Hey, i have a prob with FF, if I login somewhere and click "remember me" when I exit FF it logs me off and i have to log on again which is driving me nuts! Anyone know how to fix this??

Oh yeah add me!


----------



## Anth0789

Quote:



Originally Posted by *UltimateGamerXFX*


Hey, i have a prob with FF, if I login somewhere and click "remember me" when I exit FF it logs me off and i have to log on again which is driving me nuts! Anyone know how to fix this??

Oh yeah add me!



Has the "Remember Me" function for website automatic logons quit working?
Probably a Cookies issue. Clear your Cookies for the affected websites.

Tools > Options -> Privacy - Cookies = Show Cookies button
Enter the domain in the Search bar at the top and all the Cookies for that URL will appear. Unless you can figure out which Cookie is for "remember me", you'll need to delete them all.
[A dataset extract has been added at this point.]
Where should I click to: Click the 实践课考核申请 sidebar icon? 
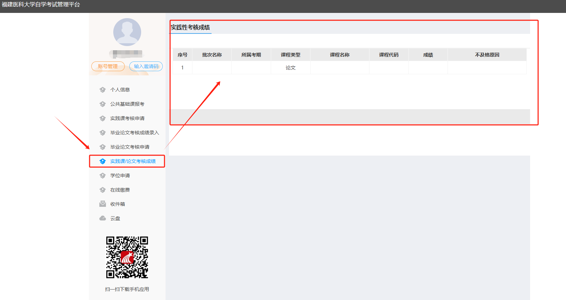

Hold the {Ctrl} key while you click on each Cookie in the small window. When that list is all highlighted, click the Remove Cookie button in the lower left.
When you are done click Close.

If that problem persists, you might need to delete the cookies.sqlite file in your Profile folder.

http://support.mozilla.com/en-US/kb/...not+remembered


----------



## Tator Tot

Quote:



Originally Posted by *Anth0789*


If that problem persists, you might need to delete the cookies.sqlite file in your Profile folder.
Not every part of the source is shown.